It may sound like the stuff of science fiction, but the Rehabilitation Institute of Chicago says it's seeing success with what it calls the first “thought-controlled bionic leg.”
Zac Vawter, 31, an amputee, proved just how agile the device is by climbing 103 flights of stairs inside Chicago's Willis Tower.
Vawter, a former runner in college, lost his left leg above the knee in a 2009 motorcycle accident. Months afterward, the Seattle resident was connected to the Rehabilitation Institute of Chicago's Center for Bionic Medicine to participate in a research trial using the prosthesis.

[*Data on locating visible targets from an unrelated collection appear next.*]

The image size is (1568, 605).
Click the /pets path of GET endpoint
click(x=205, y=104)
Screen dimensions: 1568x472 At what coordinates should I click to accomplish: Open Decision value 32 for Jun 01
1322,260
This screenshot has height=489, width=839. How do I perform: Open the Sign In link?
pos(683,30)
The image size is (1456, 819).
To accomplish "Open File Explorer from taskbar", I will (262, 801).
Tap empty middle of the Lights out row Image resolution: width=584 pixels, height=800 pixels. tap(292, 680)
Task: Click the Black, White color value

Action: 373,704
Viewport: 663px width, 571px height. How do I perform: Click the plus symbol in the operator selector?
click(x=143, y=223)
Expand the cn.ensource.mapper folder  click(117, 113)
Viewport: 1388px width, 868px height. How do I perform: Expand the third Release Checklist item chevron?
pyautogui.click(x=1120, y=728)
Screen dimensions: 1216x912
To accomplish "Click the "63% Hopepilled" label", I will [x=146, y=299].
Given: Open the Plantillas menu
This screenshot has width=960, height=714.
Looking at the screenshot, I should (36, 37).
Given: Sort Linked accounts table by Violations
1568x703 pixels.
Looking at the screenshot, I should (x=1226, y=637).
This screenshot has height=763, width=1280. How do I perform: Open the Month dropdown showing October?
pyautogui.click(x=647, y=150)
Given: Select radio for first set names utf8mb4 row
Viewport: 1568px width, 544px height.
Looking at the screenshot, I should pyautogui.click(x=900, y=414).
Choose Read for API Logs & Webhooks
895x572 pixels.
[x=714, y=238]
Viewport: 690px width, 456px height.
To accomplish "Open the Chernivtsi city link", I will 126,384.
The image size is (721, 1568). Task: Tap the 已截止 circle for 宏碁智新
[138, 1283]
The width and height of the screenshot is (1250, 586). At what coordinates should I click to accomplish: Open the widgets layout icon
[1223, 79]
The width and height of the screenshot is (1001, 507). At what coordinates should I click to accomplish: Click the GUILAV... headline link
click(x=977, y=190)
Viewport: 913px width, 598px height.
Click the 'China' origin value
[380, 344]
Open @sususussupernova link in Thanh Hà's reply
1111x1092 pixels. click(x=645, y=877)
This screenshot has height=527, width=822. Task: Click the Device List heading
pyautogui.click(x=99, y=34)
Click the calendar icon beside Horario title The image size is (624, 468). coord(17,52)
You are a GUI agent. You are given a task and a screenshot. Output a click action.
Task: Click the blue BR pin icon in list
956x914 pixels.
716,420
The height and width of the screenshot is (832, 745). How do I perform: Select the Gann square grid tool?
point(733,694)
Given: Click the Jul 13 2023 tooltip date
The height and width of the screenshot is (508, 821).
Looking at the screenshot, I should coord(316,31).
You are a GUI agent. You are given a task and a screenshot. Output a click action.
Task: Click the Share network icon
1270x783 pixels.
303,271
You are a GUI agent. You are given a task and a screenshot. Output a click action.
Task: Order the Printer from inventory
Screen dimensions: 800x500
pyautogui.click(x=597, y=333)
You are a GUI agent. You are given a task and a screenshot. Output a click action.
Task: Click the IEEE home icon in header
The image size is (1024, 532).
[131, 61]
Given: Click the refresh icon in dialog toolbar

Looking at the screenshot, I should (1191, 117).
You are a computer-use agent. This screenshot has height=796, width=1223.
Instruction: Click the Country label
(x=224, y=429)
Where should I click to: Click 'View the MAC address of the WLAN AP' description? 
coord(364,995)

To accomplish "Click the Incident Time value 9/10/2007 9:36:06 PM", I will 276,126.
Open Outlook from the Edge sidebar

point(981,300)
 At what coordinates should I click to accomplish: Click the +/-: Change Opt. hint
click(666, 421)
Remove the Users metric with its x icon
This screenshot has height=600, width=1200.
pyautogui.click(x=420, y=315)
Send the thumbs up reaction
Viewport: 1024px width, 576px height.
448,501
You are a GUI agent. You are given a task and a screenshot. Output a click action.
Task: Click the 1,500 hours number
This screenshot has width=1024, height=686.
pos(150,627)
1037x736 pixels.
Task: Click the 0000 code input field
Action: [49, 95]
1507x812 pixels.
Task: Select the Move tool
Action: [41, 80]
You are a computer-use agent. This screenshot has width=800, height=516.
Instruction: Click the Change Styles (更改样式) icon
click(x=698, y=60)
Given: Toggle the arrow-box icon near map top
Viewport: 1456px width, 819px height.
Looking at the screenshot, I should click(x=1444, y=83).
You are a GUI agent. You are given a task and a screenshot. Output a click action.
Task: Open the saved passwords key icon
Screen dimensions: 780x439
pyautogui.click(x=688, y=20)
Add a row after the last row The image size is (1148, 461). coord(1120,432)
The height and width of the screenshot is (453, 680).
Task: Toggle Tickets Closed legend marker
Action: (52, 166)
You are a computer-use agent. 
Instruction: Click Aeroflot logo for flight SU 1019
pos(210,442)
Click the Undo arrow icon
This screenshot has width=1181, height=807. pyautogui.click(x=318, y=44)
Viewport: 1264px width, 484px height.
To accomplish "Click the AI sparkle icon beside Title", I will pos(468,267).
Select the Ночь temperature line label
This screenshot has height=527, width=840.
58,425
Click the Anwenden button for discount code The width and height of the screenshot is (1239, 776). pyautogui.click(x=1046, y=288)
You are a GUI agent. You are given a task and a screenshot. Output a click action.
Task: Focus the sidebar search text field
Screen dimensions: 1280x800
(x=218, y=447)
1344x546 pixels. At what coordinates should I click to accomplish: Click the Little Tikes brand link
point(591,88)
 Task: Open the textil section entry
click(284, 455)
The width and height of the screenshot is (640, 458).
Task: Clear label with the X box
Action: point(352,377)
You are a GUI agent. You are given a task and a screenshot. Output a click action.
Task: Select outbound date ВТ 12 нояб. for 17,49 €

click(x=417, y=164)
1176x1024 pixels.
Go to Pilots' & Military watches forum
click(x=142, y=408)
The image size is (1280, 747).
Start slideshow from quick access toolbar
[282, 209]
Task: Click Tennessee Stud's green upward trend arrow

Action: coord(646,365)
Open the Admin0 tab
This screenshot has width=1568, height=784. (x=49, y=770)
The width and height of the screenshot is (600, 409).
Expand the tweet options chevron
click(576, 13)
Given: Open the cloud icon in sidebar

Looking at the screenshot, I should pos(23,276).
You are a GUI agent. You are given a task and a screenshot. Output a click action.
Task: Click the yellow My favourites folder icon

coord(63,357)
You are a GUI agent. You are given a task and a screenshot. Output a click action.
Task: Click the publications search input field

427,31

What makes the bionic device, well, bionic is that it can read neural feedback as someone such as Vawter goes about his daily life. So when Vawter pushes down on the leg to stand, the leg pushes back to propel him up.
To demonstrate how well the device works, Vawter was one of almost 3,000 people who took on 103 floors in SkyRise Chicago, which has been dubbed the world's tallest indoor stair climb event.
(Outliers can attest to how impressive this feat was. We could barely make it to the top of the Statue of Liberty—and that's a mere 27 stories.)
The “thought-controlled” bionic leg reads
Photo credit: REHABILITATION INSTITUTE OF CHICAGO
“With my standard prosthesis, I have to take every step with my good foot first and sort of lift or drag the prosthetic leg up,” Vawter said in a news release. “With the bionic leg, it's simple, I take stairs like I used to, and can even take two at a time.”